At the same time, it seems to have become more stable after upgrading from Fedora 35 to Fedora 37, as I don’t actually recall having experienced crashes with video playback in Firefox 107+ or other actions (such as opening websites with Epiphany) in December and January, but that might just be coincidence or placebo effect, and might be due to the fact that I’ve stopped suspending and that VA-API for H.264 has been disabled by default in Fedora 37 for AMD graphics (until a rpmfusion package is readied at least)…

… but I can never be 100% sure the issue is gone. After all, I’ve been seeing that error message for years.

To avoid poking the bear again, I have still not reactivated automatic suspending on that computer, because of the productivity-wrecking consequences of this eternal GPU lockup / fence stalling bug. I am not sure I wish to risk enabling the full VA-API-capable version of Mesa either, but maybe this is also a variable that people here can test?

Today I have encountered a regression in Mesa 23.1.x (compared to Mesa 23.0.x) in Fedora 38 with old onboard AMD graphics, that I reported over there.

Those versions of Mesa cause the “ring stalled” issue to occur even on a fresh boot, without doing anything more than logging into GNOME Shell and waiting a few seconds (or interacting with UI elements), no suspend/resume and no VA-API video decoding required to trigger the bug.

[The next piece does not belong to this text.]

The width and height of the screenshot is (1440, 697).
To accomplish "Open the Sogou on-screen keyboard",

Some people around me have mocked me for still running old graphics cards, and they are claiming that recent AMD GPUs haven’t been causing such crashes in years, but I somehow find that hard to believe. The rule with Linux graphics drivers used to be “don’t buy something too recent, it will not be supported”… though folks here have recommendations for inexpensive (~100$?) PCI-E AMD GPUs that can be purchased new and retrofitted into old desktop computers, and can confirm they are much more stable, I’d be willing to just throw money at the problem to avoid those pervasive freezes… if it is known to work better with brand new hardware.

Note that you are repeatedly posting on threads that were ancient (this one is about fedora 35, is a year old and the last two posts were by you at 3 months and 8 months after the last previous post)

Unless you have very good reason to post on a necro and inactive thread (and one on an os that is nearly a year EOL) it is much better and more likely to have productive responses if you were to start a new thread for the fedora version you are using and the specific errors you are seeing.

I do not get fully what is your point here. You had wrote about intergrated graphics of the laptop and then jumped to discrete desktop PCIE ones.
Anyway in case of discrete PCIE graphic cards I swiched to RX460 and RX550 now that I got for $25 and $35 respectively. Then as long as you are not a gamer those works great under Fedora 38. RX550 is really low power that lm_sensors shows 4[W] and its fan is not spinning for most the time.